▶ Consignes
Reprenez le texte sur les femmes afghanes sous les talibans en écrivant la suite après sa dernière phrase.

▶ Texte du document
-- -- --
Elles n'ont plus le droit de travailler ni d'étudier. Elles n'ont plus accès aux salles de sport, aux espaces publics et même les salons de beauté, dernier îlot de sociabilité, leur sont désormais fermés. La situation des femmes afghanes est dramatique deux ans et demi après la prise de pouvoir par les talibans et l'ONU dénonce "un apartheid de genre", un effacement systématique des femmes de la vie publique.
"Les talibans ont édicté plus de 90 décrets. Imaginez! Même les fillettes ne peuvent plus aller à l'école primaire aujourd'hui. Ça, c'est un apartheid de genre", témoigne l'ex-ministre afghane Nargis Nehan, 46 ans, de passage à Genève dans le cadre du FIFDH (Festival du Film et Forum International sur les Droits Humains).
-- -- --
▶ Données affichées
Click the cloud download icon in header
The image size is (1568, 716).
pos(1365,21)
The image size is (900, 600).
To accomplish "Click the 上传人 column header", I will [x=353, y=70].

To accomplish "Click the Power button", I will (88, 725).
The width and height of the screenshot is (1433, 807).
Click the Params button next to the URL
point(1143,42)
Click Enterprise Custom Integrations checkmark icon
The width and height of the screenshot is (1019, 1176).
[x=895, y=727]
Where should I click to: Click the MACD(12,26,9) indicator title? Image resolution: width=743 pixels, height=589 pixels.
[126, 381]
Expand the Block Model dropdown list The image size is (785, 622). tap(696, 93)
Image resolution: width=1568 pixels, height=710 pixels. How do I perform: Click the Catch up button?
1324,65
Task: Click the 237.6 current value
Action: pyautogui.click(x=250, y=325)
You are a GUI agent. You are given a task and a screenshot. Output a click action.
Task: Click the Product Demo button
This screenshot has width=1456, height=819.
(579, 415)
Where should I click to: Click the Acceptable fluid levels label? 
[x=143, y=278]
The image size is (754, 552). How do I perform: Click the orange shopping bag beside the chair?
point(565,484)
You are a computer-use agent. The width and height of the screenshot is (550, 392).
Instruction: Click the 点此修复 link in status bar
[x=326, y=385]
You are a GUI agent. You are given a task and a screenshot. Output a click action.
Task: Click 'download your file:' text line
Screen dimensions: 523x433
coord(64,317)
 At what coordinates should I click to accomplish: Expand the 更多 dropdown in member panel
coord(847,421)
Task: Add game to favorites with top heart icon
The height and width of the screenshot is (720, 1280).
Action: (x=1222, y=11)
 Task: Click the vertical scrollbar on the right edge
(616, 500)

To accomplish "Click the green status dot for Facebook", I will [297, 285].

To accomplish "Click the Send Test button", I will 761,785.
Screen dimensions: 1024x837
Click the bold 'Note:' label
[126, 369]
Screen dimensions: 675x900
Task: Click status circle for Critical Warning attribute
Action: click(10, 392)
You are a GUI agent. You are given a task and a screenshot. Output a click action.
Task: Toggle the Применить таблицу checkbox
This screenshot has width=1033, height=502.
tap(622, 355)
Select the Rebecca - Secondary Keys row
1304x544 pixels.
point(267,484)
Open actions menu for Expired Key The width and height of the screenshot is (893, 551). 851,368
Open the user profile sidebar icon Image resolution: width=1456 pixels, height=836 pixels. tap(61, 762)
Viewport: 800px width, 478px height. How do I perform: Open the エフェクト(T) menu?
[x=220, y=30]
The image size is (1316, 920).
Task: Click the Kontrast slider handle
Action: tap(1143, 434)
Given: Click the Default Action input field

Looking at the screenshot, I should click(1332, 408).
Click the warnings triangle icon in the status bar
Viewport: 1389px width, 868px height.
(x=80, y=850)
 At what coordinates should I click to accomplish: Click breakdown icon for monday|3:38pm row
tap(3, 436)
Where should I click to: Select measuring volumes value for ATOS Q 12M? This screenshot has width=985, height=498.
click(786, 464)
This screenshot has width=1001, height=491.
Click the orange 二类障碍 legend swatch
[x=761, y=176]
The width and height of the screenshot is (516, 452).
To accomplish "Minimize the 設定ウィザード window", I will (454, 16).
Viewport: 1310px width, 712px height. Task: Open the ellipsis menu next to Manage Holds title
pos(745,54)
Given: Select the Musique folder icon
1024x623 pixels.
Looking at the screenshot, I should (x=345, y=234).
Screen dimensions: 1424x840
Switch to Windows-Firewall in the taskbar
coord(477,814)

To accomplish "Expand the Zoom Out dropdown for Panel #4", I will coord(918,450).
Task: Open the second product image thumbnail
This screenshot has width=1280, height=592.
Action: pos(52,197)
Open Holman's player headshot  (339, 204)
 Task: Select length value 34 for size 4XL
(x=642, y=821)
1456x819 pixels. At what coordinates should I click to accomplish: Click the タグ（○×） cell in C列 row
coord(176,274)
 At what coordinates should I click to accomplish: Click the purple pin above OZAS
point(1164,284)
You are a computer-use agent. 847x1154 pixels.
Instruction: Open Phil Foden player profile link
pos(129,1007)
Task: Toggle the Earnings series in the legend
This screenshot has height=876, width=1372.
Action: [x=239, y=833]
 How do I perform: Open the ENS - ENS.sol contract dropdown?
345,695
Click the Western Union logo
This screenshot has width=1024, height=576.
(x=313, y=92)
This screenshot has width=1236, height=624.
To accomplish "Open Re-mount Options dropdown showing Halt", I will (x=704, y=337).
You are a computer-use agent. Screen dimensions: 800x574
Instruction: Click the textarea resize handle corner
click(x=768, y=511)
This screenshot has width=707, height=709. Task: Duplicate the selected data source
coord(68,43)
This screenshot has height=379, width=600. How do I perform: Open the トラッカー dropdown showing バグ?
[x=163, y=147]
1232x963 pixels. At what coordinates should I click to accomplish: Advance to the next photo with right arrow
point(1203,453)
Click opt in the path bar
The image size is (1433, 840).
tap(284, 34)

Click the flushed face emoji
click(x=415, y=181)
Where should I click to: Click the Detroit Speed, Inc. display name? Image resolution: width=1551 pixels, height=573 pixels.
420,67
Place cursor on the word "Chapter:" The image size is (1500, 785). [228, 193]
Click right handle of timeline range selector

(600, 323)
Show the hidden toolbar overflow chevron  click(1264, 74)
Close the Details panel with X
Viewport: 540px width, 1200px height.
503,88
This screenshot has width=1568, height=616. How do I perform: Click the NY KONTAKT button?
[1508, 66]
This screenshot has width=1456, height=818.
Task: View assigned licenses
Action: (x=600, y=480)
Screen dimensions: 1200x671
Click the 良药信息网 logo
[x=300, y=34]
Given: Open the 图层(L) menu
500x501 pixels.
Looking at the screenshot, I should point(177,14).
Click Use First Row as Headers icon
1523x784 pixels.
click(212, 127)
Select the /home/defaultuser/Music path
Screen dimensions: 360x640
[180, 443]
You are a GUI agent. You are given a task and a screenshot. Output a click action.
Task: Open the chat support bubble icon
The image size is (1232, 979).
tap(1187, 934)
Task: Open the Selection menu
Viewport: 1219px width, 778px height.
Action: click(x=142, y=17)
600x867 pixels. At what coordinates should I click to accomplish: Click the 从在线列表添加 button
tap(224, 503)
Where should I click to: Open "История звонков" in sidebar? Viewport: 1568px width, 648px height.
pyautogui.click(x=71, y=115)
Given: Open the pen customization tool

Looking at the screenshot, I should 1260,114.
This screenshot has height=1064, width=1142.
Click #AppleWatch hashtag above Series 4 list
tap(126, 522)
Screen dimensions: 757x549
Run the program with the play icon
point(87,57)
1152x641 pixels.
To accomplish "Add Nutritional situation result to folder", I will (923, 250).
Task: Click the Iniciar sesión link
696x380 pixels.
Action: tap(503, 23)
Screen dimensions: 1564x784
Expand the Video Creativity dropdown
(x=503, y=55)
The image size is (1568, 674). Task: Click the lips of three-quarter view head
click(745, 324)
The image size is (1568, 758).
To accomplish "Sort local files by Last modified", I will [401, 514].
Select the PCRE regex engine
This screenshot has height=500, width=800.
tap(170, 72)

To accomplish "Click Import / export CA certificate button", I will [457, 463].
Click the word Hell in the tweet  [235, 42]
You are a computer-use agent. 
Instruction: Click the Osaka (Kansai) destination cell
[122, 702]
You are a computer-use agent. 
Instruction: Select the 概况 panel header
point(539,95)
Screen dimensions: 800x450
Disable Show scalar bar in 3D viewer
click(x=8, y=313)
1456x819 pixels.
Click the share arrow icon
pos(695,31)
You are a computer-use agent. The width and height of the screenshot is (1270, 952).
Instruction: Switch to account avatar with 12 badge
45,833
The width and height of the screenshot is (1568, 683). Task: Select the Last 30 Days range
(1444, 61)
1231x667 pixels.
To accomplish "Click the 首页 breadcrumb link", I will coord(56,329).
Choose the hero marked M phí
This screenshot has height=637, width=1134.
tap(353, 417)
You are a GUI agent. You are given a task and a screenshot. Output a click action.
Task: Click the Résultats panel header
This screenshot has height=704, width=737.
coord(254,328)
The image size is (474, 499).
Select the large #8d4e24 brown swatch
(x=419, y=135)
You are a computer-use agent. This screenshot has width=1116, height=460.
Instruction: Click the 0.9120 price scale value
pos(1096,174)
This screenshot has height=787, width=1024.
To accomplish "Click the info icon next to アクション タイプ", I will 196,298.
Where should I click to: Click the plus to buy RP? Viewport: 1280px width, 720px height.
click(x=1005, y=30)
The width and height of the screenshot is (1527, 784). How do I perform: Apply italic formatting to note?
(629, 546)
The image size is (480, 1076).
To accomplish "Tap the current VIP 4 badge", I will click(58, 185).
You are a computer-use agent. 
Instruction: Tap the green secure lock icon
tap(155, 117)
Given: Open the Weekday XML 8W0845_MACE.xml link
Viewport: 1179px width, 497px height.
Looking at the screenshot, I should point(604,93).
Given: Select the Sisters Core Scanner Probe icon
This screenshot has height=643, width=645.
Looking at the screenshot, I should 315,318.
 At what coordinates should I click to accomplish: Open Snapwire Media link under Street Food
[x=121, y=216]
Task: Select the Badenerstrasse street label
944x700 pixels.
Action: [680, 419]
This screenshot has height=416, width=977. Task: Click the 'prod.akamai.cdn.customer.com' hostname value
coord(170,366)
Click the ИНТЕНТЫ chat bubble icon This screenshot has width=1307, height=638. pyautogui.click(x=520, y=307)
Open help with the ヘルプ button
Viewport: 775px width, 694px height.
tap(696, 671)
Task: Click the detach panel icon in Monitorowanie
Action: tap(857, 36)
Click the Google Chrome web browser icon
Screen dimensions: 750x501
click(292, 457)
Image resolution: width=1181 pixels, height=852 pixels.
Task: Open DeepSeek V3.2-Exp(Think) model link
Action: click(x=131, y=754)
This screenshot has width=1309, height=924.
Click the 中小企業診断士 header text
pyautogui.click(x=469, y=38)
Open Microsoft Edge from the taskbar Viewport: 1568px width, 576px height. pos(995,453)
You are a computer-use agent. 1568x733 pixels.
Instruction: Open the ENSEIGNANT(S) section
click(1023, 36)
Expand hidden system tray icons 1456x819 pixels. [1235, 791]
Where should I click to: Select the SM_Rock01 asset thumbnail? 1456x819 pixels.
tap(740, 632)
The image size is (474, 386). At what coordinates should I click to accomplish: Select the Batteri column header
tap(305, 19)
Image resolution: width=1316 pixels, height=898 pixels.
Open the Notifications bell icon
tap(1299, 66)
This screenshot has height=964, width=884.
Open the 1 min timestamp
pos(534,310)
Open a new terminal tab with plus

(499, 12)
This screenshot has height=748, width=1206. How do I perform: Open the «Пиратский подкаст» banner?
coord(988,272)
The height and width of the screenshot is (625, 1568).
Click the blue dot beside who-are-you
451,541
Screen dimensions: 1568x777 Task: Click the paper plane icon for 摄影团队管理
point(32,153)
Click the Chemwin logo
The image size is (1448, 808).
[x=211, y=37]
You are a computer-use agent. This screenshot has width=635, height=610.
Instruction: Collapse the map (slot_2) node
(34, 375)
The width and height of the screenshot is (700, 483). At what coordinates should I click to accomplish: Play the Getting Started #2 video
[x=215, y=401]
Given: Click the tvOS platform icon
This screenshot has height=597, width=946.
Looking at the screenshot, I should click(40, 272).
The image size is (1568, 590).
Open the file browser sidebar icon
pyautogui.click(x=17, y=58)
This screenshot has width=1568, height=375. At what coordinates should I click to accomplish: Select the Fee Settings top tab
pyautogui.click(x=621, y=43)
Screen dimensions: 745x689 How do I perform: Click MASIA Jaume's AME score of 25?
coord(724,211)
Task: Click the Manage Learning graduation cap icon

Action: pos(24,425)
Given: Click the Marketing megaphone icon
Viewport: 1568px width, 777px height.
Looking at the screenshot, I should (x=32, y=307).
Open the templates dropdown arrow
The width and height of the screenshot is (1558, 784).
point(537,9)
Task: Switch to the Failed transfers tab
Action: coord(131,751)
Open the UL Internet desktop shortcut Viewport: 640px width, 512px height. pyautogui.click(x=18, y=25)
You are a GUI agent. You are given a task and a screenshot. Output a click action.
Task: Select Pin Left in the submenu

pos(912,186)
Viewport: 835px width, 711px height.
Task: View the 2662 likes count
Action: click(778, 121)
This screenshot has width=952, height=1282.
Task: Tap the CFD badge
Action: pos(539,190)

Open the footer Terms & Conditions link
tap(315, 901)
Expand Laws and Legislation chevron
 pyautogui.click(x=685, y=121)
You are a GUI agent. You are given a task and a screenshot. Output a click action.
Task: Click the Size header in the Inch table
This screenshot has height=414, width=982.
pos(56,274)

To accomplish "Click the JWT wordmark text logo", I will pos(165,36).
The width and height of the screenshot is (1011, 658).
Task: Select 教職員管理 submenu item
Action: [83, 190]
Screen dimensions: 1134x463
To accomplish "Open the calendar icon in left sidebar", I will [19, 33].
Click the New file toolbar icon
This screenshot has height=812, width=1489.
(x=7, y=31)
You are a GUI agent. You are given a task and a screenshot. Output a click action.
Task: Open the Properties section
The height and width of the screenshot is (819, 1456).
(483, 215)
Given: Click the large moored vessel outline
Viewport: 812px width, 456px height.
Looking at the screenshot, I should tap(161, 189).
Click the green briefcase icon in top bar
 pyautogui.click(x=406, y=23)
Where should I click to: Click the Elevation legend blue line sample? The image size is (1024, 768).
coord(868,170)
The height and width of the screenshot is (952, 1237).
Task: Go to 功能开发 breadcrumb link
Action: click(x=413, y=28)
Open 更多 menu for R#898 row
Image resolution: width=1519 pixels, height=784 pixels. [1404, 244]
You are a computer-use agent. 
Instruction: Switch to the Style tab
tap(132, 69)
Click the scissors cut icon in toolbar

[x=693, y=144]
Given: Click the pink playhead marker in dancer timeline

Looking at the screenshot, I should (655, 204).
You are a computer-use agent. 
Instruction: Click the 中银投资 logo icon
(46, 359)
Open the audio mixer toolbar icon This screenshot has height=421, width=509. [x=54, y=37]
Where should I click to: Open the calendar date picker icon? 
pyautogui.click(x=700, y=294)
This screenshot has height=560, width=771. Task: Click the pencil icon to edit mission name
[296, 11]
-- -- --
▶ Résultat final
Lors de la prise de pouvoir par les talibans en 2021, elle était à la tête du très stratégique ministère des Mines et du Pétrole. La politicienne a dû alors fuir son pays et ses responsabilités. En exil au Canada, elle se bat aujourd'hui pour le droit des femmes et pour faire reconnaître ce concept d'apartheid de genre.
Pas de réalité juridique
L'apartheid évoque immédiatement l'Afrique du Sud et la ségrégation raciale et est reconnu, depuis 1973, comme un crime contre l'humanité dans le droit international.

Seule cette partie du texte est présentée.